7. Coming to the claim of the plaintiff for recovery of mesne profits at the rates pleaded by him in the plaint, it will appear that under the law the mesne profits do not represent rent. So the suit is not for recovery of rent. It may be that to claim mesne profits pleaded in the plaint the plaintiff may refer to the lease for showing the intention on the part of the parties that after five years1 if the defendant retained possession he will have to pay certain amount every month. Likewise, the defendant may refer to other clauses in the contract of lease, to show that the intention on the part of the parties was to claim a lesser amount. But for the determination of the right of the plaintiff to recover mesne profit the terms of the lease will have no bearing. At best, the document of lease may be referred to by the parties as collateral evidence for determination of the figure or the amount. When it is said by the Supreme Court in the case cited that in deciding the dispute recourse has to be taken to the terms of the lease, or when it is said that in deciding the dispute the lease will have a bearing, it always means that when recourse has to be taken for determining a right which is in dispute, or without referring to the lease that right cannot be determined, then alone it can be said that the arbitration clause in the lease will come into play. Here we find that no right claimed by the plaintiff in the suit, that is, for delivery of possession on the expiry of the lease and for the recovery of mesne profits, requires any reference to the terms of the lease for its determination by the Court. In rejecting the application of the defendant under Section 34 of the Arbitration Act the Court below has not in anyway gone against the law laid down by the Supreme Court in AIR 1969 SC 488 (supra). We think that the decision of the Court below is in accordance with the law laid down by the Supreme Court.
8. We agree with the Court below that the mere fact of the plaintiff having given notice to the defendant for appointment of an arbitrator in accordance with the arbitration clause would not militate against the decision of the Court refusing to stay proceedings in the suit in exercise of its jurisdiction under Section 34 of the Arbitration Act. It was conceded by Sri Gupta for the defendant-appellant that the said fact cannot be used as estoppel in the case. This circumstance has no material bearing.

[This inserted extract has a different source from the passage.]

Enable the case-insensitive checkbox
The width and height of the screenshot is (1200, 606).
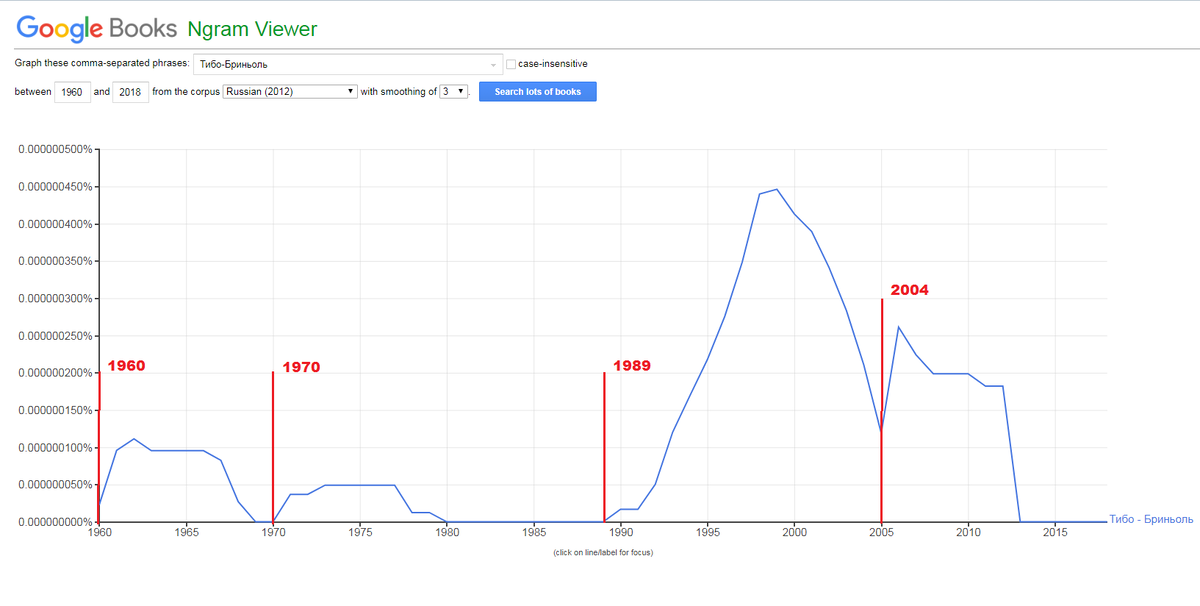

9. We also do not otherwise think that it was a fit case which ought to have been stayed under Section 34 of the Arbitration Act. Assuming that the arbitrator had arbitrated upon the dispute, he would have certainly declared the plaintiff entitled to delivery of possession and also for recovery of some amount of mesne profits. The matter would have again come before the Court for passing of a decree which could be executed by a Court of law. Since the matter has become sufficiently old and a reference to arbitration, if at all in law the matter could be referred, would further delay the matter. In this view also the rejection of the application of the defendant will be amply justified.
10. For the reasons given above we dismiss this appeal with costs.